| CONSIGNES |
1/ Quelles dates complètes (jour, mois et année) l'extrait sur la rente d'invalidité mentionne-t-il ? Citez chacune une seule fois.
2/ Pouvez-vous poursuivre l'extrait sur la rente d'invalidité à la suite de sa dernière phrase ?

| EXTRAIT À LIRE |

Indépendamment de la possibilité de prendre en compte les bonifications pour
tâches éducatives ou d'assistance au sens des art. 29sexies et 29septies LAVS
(en vigueur depuis le 1er janvier 1997), une personne qui n'a jamais exercé
une activité lucrative peut aussi satisfaire à la condition de la durée
minimale de cotisation selon l'art. 36 al. 1 LAI si elle a été assurée
(obligatoirement ou facultativement) au total pendant plus de onze mois et
que, pendant ce temps, elle a été mariée avec un assuré qui a versé au moins
le double de la cotisation minimale (art. 32 al. 1 RAI en liaison avec l'art.
50 RAVS et les art. 3 al. 3 let. a et 29ter al. 2 let. b LAVS; cf. ATF 125 V
255 consid. 1b). Cependant, aux termes de la première phrase du ch. 1 let. c
al. 1 des dispositions finales de la modification du 7 octobre 1994 (10ème
révision de l'AVS), les nouvelles dispositions s'appliquent à toutes les
rentes dont le droit prend naissance après le 31 décembre 1996. Aussi, la
jurisprudence considère-t-elle qu'en ce qui concerne les cas d'assurance
survenus avant le 1er janvier 1997, il n'est pas possible de renoncer,
rétroactivement, à l'exigence du paiement personnel de cotisations. C'est
pourquoi un assuré qui, sous l'ancien droit, ne pouvait prétendre une rente
ordinaire parce qu'il ne pouvait se prévaloir d'une durée de cotisation d'une
année entière au moins au moment de la survenance de l'invalidité, n'a pas
droit non plus à une telle prestation après l'entrée en vigueur de la 10ème
révision de l'AVS, indépendamment des cotisations payées par son conjoint
(ATF 126 V 273).

En l'espèce, le cas d'assurance est survenu le 1er novembre 1993, soit avant
l'entrée en vigueur, le 1er janvier 1997, des dispositions modifiées par la
10ème révision de l'AVS. C'est pourquoi la réglementation en vigueur jusqu'au
31 décembre 1996 est applicable en l'occurrence, même si la demande de
prestations n'a été présentée que le 26 avril 1999, soit plus de douze mois
après la naissance du droit (cf. art. 48 al. 2 LAI).

Cela étant, dans la mesure où elle ne s'est pas acquitté personnellement de
cotisations durant une année entière au moins au moment de la survenance de
l'invalidité, B.________ n'a pas droit à une rente ordinaire d'invalidité.

5.
Sous la législation en vigueur jusqu'au 31 décembre 1996, les femmes mariées,
de nationalité suisse et domiciliées en Suisse, qui ne pouvaient prétendre
une rente ordinaire d'invalidité, avaient droit à une rente extraordinaire
non soumise à limites de revenu lorsque leur mari comptait le même nombre
d'années de cotisations que sa classe d'âge (art. 39 al. 1 aLAI en liaison
avec l'art. 42 al. 1 et 2 let. c aLAVS).

| LIGNES DE DONNÉES |
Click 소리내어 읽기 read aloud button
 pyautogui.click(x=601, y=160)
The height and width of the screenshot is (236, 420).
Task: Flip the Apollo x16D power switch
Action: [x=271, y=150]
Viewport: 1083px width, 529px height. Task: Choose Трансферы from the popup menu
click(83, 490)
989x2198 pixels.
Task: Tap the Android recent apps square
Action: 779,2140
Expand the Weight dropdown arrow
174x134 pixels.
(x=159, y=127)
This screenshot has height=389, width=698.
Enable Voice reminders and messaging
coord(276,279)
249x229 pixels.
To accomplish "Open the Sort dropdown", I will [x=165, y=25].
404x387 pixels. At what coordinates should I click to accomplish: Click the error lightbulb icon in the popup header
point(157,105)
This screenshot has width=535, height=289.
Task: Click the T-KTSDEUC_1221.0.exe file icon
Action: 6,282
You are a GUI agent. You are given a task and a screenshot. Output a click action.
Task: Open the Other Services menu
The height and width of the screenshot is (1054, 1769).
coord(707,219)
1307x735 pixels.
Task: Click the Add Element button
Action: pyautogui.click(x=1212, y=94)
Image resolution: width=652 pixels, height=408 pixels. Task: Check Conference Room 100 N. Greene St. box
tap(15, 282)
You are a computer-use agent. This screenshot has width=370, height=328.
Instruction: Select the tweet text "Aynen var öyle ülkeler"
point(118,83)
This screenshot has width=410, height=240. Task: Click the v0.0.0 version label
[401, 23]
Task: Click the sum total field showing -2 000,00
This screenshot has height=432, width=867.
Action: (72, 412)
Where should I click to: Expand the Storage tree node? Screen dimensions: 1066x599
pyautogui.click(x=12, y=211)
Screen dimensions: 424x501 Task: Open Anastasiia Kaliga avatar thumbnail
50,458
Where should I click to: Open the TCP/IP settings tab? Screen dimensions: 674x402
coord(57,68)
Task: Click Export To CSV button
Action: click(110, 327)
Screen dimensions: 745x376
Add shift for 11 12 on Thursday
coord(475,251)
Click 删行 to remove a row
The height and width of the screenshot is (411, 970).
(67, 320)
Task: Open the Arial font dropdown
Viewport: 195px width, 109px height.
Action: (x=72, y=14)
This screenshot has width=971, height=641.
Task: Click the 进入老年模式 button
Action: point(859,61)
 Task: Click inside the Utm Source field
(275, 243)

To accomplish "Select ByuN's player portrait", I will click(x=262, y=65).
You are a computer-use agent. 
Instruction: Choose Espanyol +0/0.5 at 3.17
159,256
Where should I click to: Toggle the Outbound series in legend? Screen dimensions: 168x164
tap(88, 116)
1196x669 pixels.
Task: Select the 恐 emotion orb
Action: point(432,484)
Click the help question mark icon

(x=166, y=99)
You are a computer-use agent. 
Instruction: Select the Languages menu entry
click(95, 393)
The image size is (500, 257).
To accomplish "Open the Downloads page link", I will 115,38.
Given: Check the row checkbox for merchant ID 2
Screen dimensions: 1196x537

| CORRIGÉ |
1/
1er janvier 1997
7 octobre 1994
31 décembre 1996
1er novembre 1993
26 avril 1999

2/
En l'espèce, B.________ était divorcée au moment de la survenance de
l'invalidité, de sorte qu'elle n'a pas droit à une rente extraordinaire
d'invalidité (non soumise à limites de revenu).

6.
6.1 Sous l'empire de l'ancien droit, les ressortissants suisses domiciliés en
Suisse, qui ne pouvaient prétendre une rente ordinaire d'invalidité ou dont
la rente ordinaire était inférieure à la rente extraordinaire, avaient droit
à cette dernière, dans la mesure où les deux tiers de leur revenu annuel,
auquel était ajoutée une part équitable de leur fortune, n'atteignaient pas
certaines limites (art. 39 al. 1 aLAI en corrélation avec l'art. 42 al. 1
aLAVS).

Avec l'entrée en vigueur, le 1er janvier 1997, des modifications légales
introduites par la 10ème révision de l'AVS, les rentes extraordinaires
soumises à limites de revenu ont été supprimées et transférées au régime des
prestations complémentaires (art. 2 ss LPC).
Théoriquement, B.________, qui a acquis la nationalité suisse en 1989,
pourrait, si les conditions d'ordre économique étaient réalisées, prétendre
une rente extraordinaire d'invalidité (soumise à limites de revenu) depuis
qu'elle a son domicile en Suisse. Toutefois, dans la mesure où elle a été
présentée le 26 avril 1999, soit plus de douze mois après la naissance, le
1er novembre 1993, du droit à la rente, la demande de prestations est tardive
au sens de l'art. 48 al. 2 LAI.

6.2 Il convient donc d'examiner si l'intéressée peut toutefois prétendre la
prestation en cause pour une période antérieure aux douze mois précédant le
dépôt de la demande (art. 48 al. 2 LAI), dans la limite du délai de
péremption (cf. ATF 121 V 202) de cinq ans prévu à l'art. 48 al. 1 LAI.

6.2.1 Aux termes de l'art. 48 al. 2 LAI, si l'assuré présente sa demande plus
de douze mois après la naissance du droit, les prestations ne sont allouées
que pour les douze mois précédant le dépôt de la demande. Elles sont allouées
pour une période antérieure si l'assuré ne pouvait pas connaître les faits
ouvrant droit à prestations et qu'il présente sa demande dans les douze mois
dès le moment où il en a eu connaissance.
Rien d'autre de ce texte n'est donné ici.